Open your nearest book to page 82. Take the third full sentence on the page, and work it into a post somehow.

The book: Aleph” by Paulo Coelho.

I was inexplicably drawn to this book back in April while exploring the Singapore airport (a thing of unrivaled beauty; click here to read our thoughts), but opted not to purchase it as my pack was too full to accommodate even 12 ounces of book. (Yep, that’s a hard stat.)

Today, with a smile on my face, I now understand my compulsion to read Aleph:

P.82, 3rd sentence: “Is it difficult to write?” he asks.

Since I’ve started freelancing, this is a question I’ve been posed more than once. What’s interesting is I have yet to field this question without an apparent sub-text skulking in the corner.

Sometimes “Is it difficult to write?” means: “I know it’s tough and I’m not willing to do the work, so… you should do it for me.”

Sometimes “Is it difficult to write?” means: “Quit bitching about your job. We all write. It’s simple.”

And other times “Is it difficult to write?” really means: “Help me! I want to learn.”

It’s easy to guess which one I’m most receptive to. How would YOU answer the question?

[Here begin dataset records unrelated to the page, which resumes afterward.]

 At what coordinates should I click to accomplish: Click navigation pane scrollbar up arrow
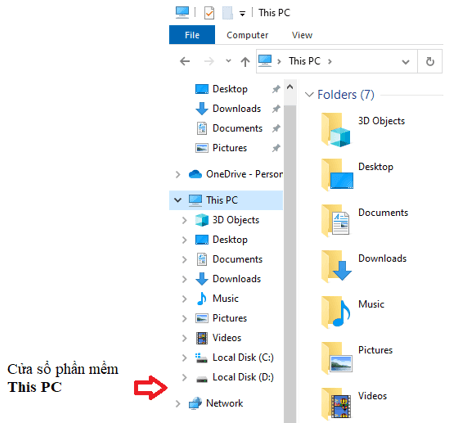pos(290,87)
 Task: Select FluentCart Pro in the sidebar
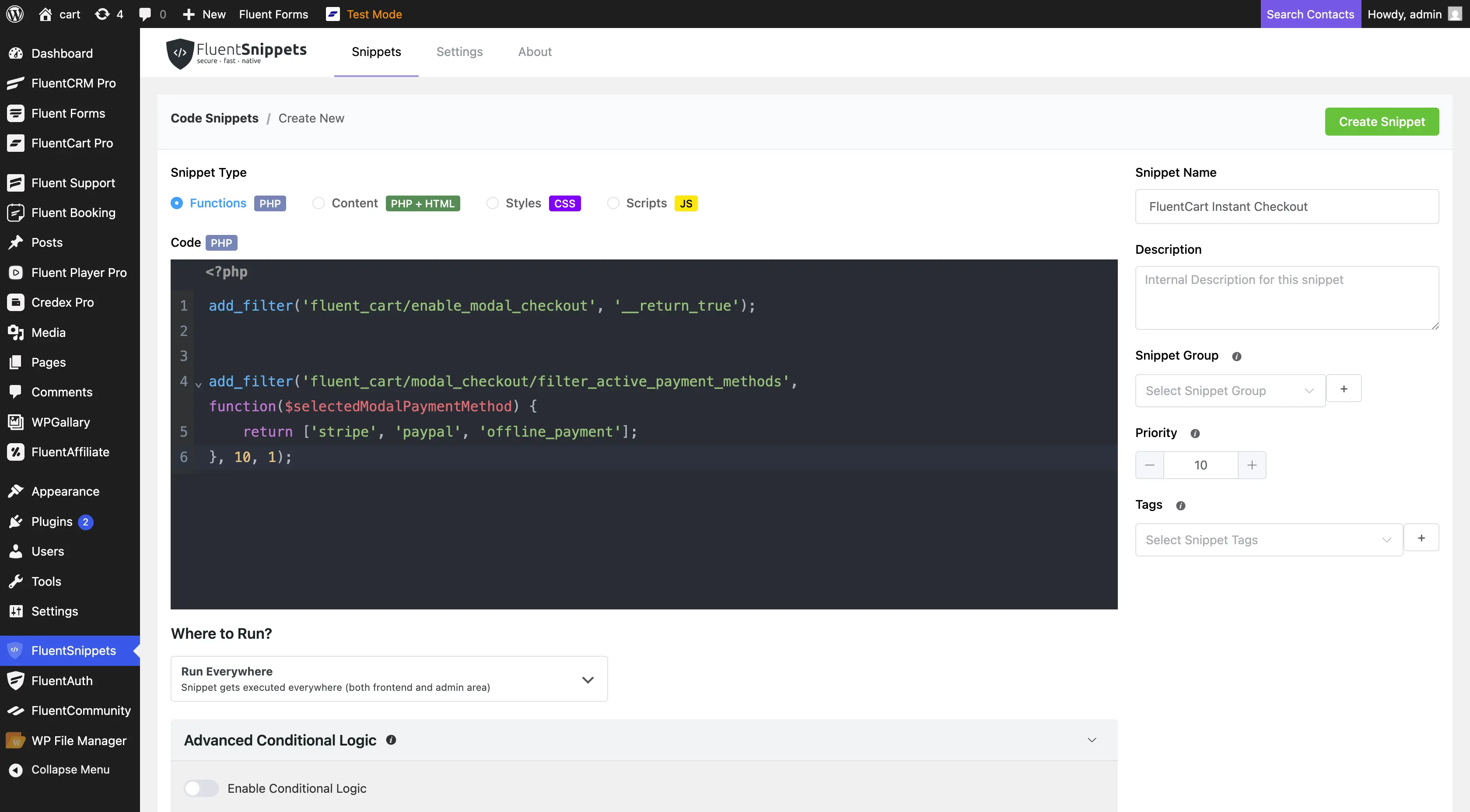pyautogui.click(x=71, y=143)
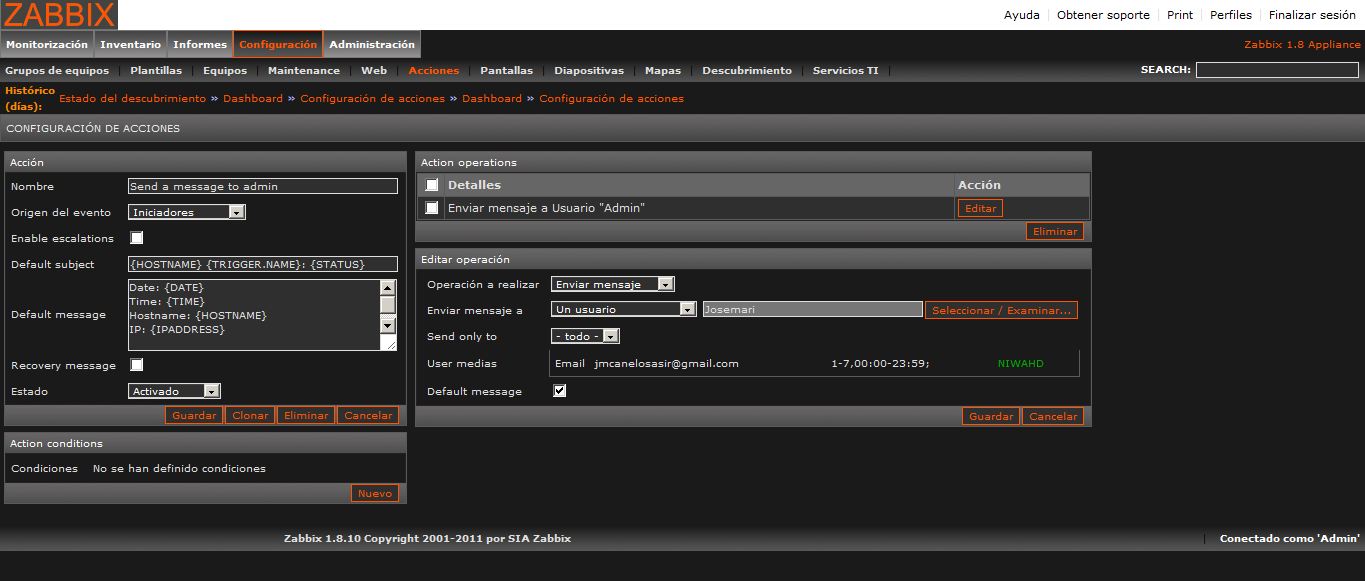Uncheck the Default message checkbox

click(x=560, y=391)
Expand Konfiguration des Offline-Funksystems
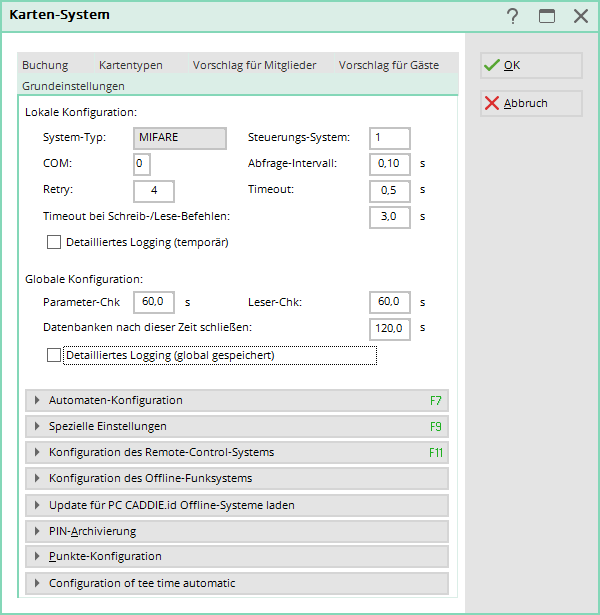 tap(236, 478)
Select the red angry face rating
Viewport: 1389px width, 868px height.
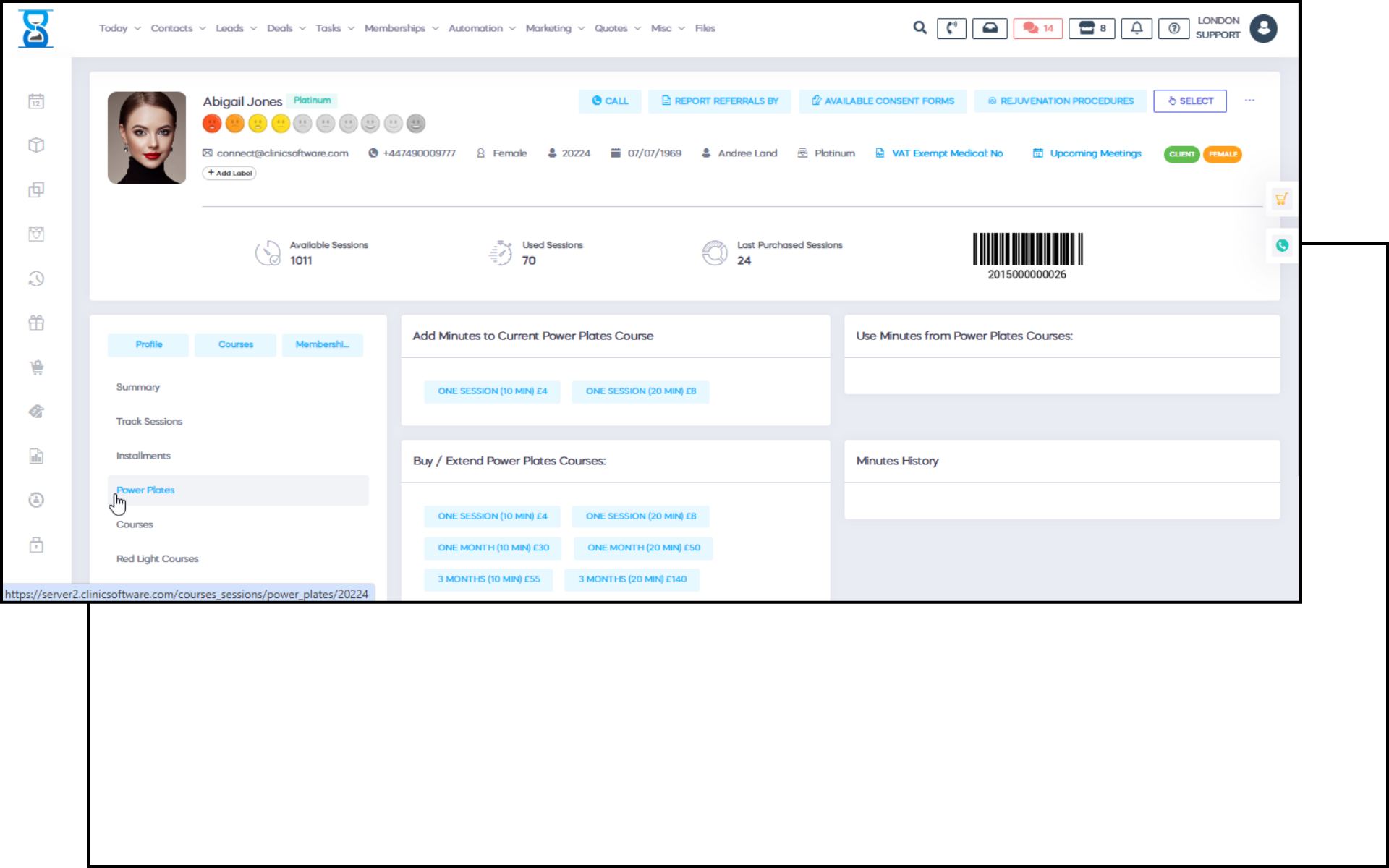click(x=212, y=124)
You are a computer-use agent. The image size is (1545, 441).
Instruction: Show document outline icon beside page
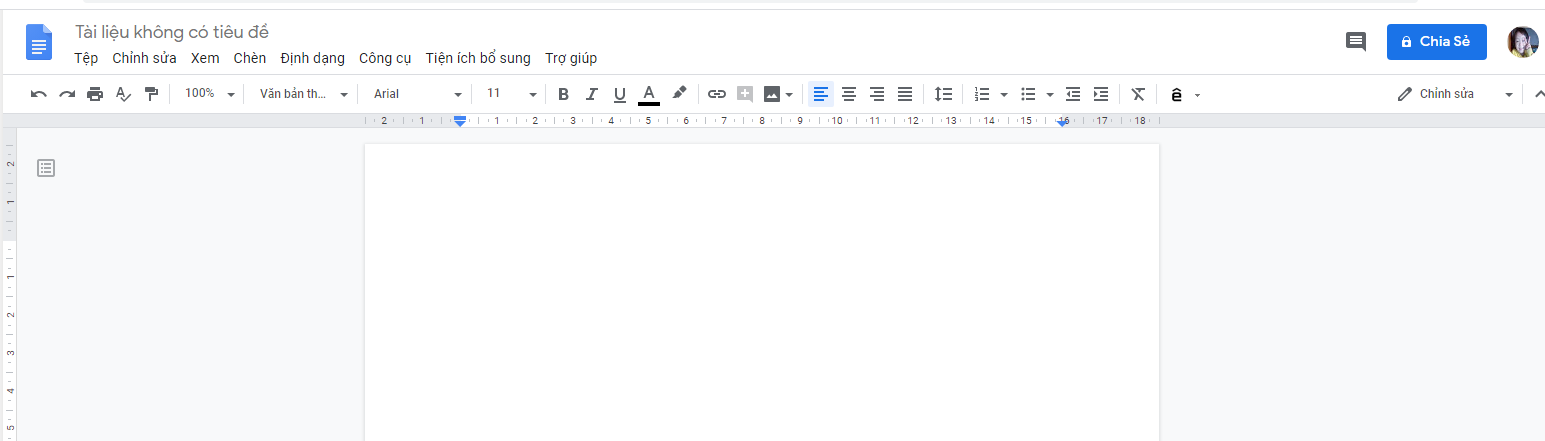click(46, 168)
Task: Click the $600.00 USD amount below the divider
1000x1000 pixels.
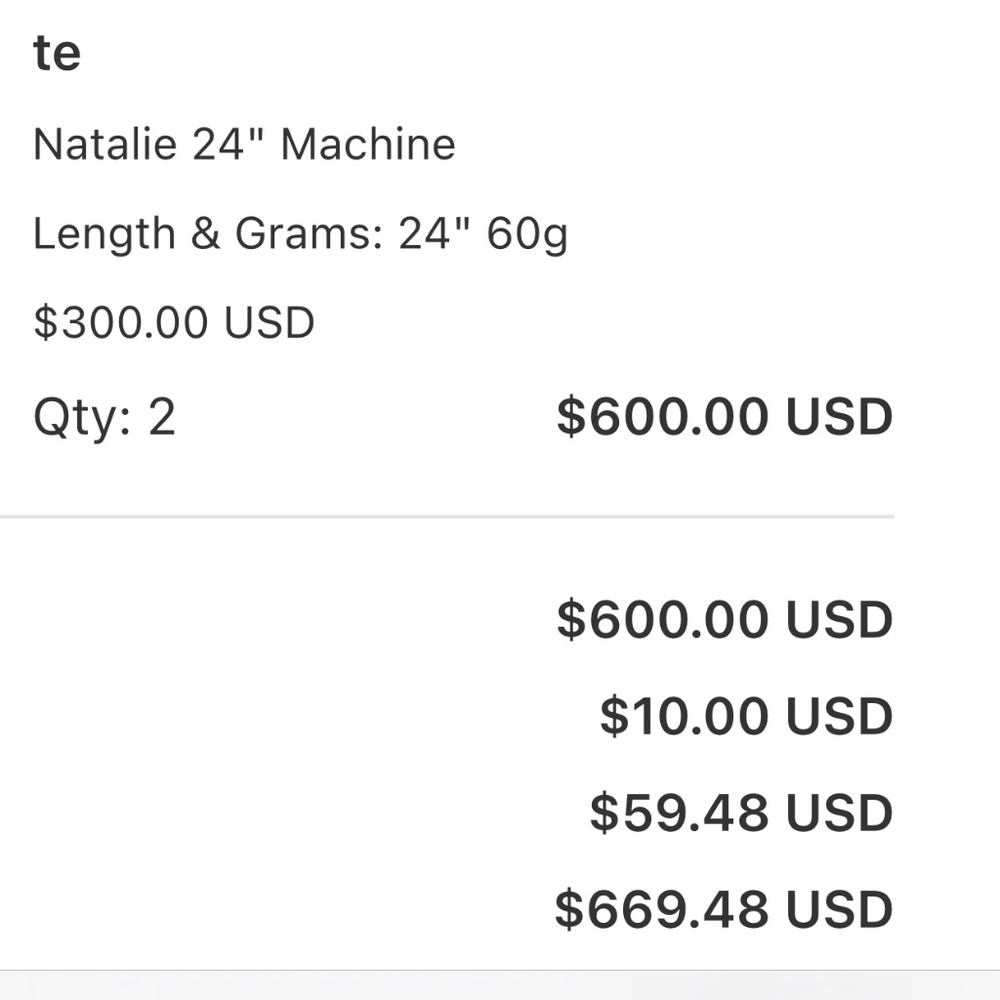Action: tap(724, 619)
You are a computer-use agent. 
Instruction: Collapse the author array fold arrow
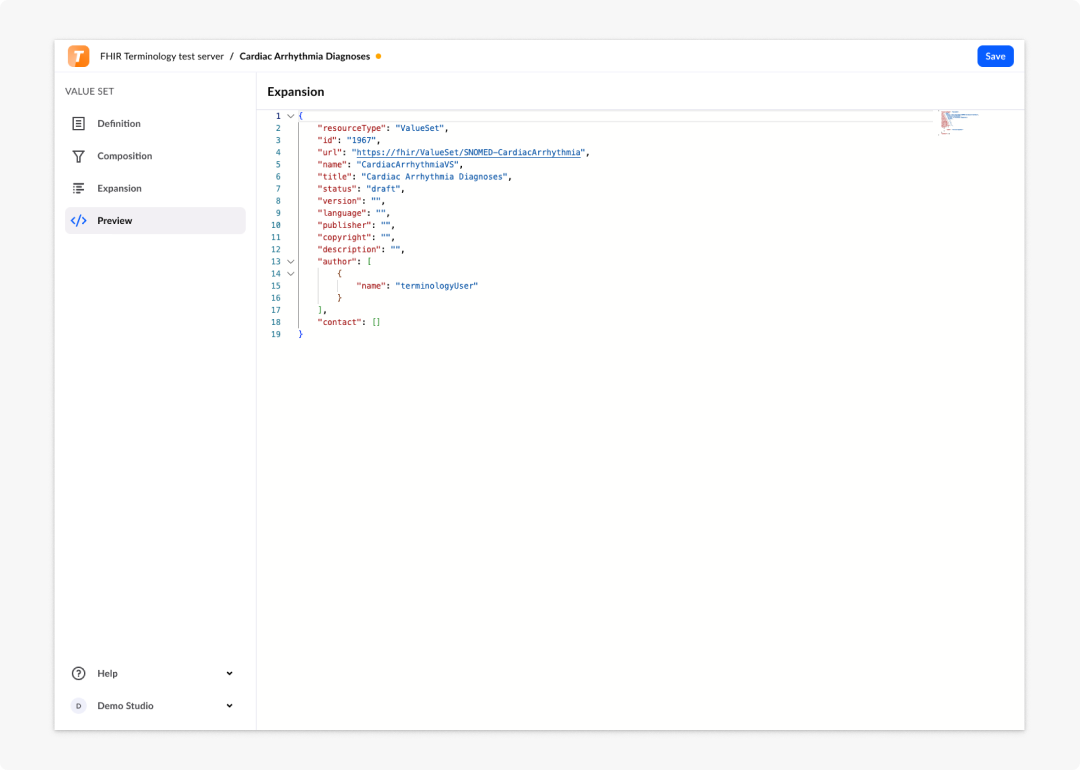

I did a little digging (AKA I bee-lined for Wikipedia) and found this bit about Coelho I thought appropriate to include:

As a teenager, Coelho wanted to become a writer. Upon telling his mother this, she responded with, “My dear, your father is an engineer. He’s a logical, reasonable man with a clear vision of the world. Do you actually know what it means to be a writer?” After researching, Coelho concluded that a writer “always wear glasses and never combs his hair” and has a “duty and an obligation never to be understood by his own generation,” among other things.

Kudos, Paulo. You are on the mark:

why see with two eyes when you can see better with four?